Già: addirittura una «catarsi». Ma è proprio quello che ci vorrebbe. Roosevelt, infatti, non mise solo i disoccupati a scavare buche e a riempirle, come tanto spesso si dice. Tre dei più importanti progetti della Works Progress Administration, i più singolari, innovativi e duraturi, furono quelli compresi nel cosiddetto Progetto Federale numero 1, altrimenti noto come Federal One, che sponsorizzò per la prima volta piani di lavoro per insegnanti, scrittori, artisti, musicisti e attori disoccupati. Il Federal Writers’ Project, il Federal Theatre Project e il Federal Art Project misero al lavoro per qualche anno più di ventimila knowledge workers (come li chiameremmo oggi), tra i quali c’erano Richard Wright, Ralph Ellison, Nelson Algren, Frank Yerby, Saul Bellow, John A. Lomax, Arthur Miller, Orson Welles, Sinclair Lewis, Clifford Odets, Lillian Hellman, Lee Strasberg (il fondatore del mitico Actors Studio) ed Elia Kazan.
Non si trattò di elemosina: checché.

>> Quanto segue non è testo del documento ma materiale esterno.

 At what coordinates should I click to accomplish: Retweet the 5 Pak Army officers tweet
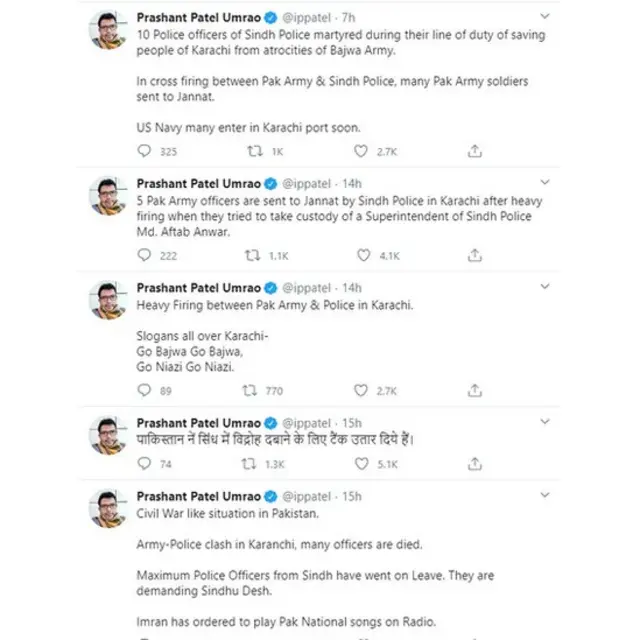click(254, 255)
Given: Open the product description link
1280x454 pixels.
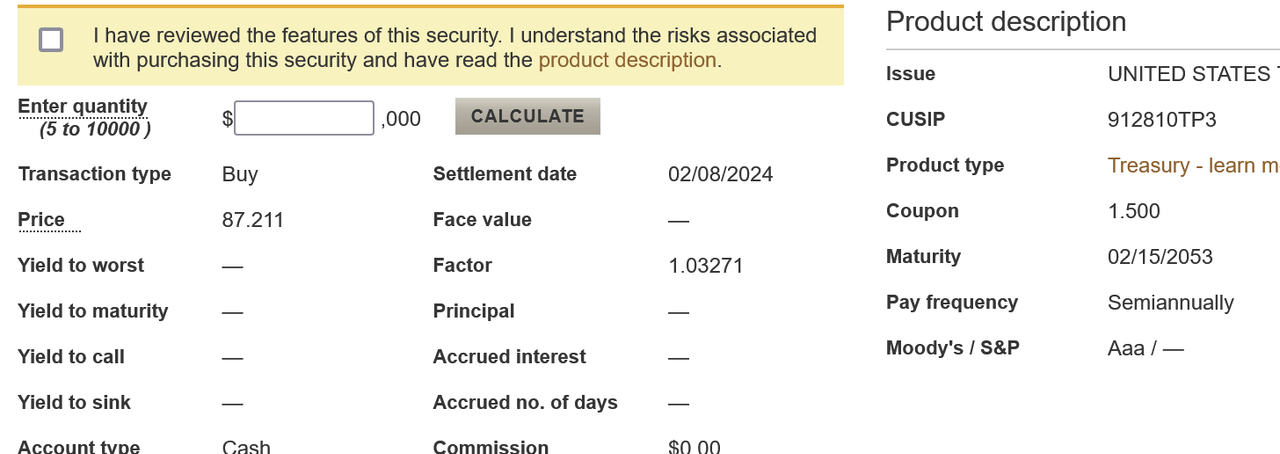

Oltre a produrre opere d’arte (migliaia di manifesti, disegni, murales, sculture, pitture, incisioni…), gli artisti plastici e figurativi vennero impiegati nella formazione artistica e nella catalogazione dei beni culturali, e crearono e resero vivi anche un centinaio di community art centres e di gallerie in luoghi e regioni in cui l’arte era completamente sconosciuta. In tre anni, nella sola New York, più di dodici milioni (12.000.000!) di persone assistettero agli spettacoli teatrali incentivati dal Federal Theatre Project. Quanto al Writers’ Project, che costò ventisette milioni di dollari in quattro anni, produsse centinaia di libri e opuscoli, registrò storie di vita di migliaia di persone che non avevano voce e le classificò in raccolte etnografiche regionali, ma soprattutto, con le American Guide Series, contribuì a ridare forma all’identità nazionale degli Stati Uniti, che la Grande Depressione aveva profondamente minato, fondandola su ideali più inclusivi, democratici ed egualitari. E scusate se è poco.